▸ Exercise directions: At the line containing "You are a computer-use agent. This", begin an exact copy, and continue through the last line of the entries below. Leave out any pictures.

==========

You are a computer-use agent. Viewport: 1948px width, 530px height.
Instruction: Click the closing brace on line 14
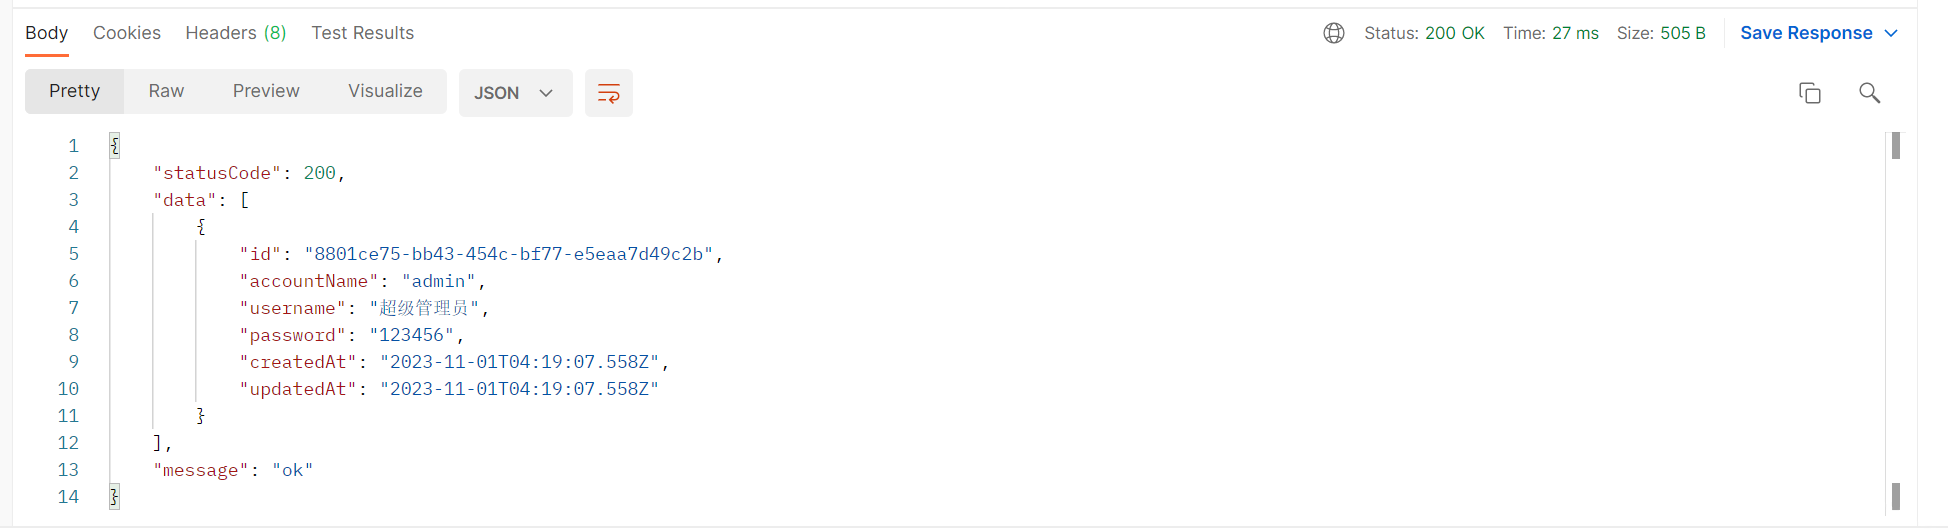pos(115,497)
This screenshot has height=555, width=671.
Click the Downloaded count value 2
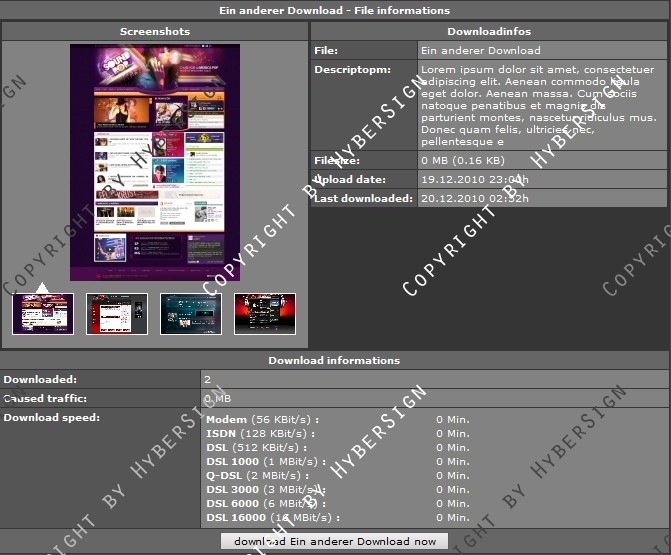(x=208, y=380)
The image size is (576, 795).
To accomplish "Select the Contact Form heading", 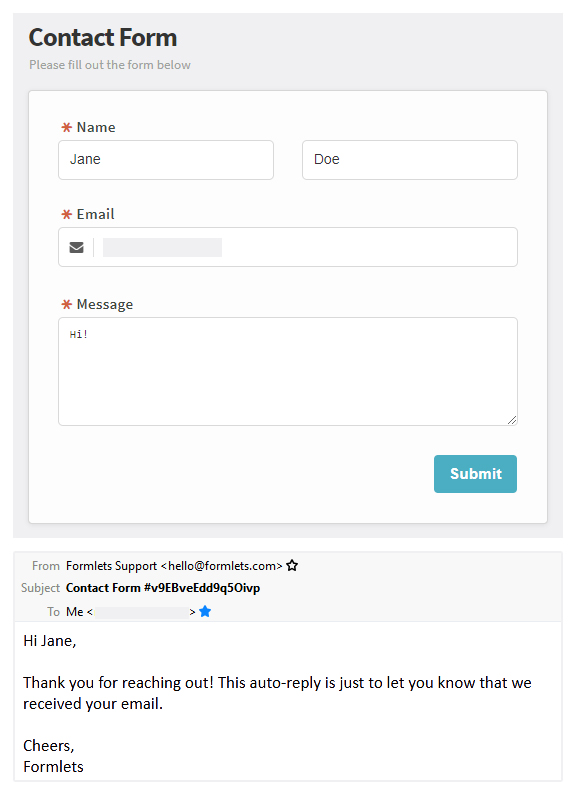I will (x=103, y=38).
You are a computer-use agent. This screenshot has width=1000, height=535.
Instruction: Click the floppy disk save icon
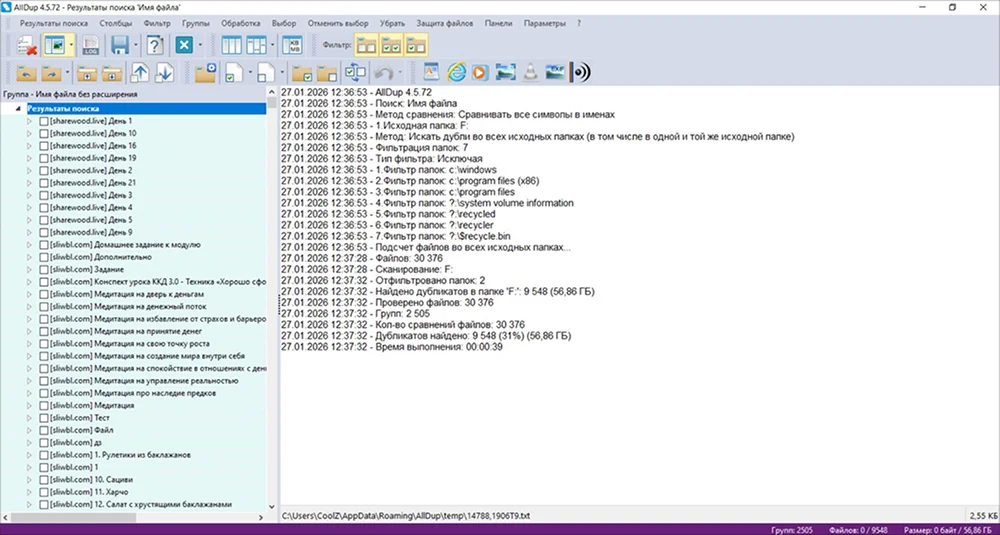coord(119,46)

==========

▸ Task output:
You are a computer-use agent. This screenshot has width=1000, height=535.
Instruction: Click the floppy disk save icon
coord(119,46)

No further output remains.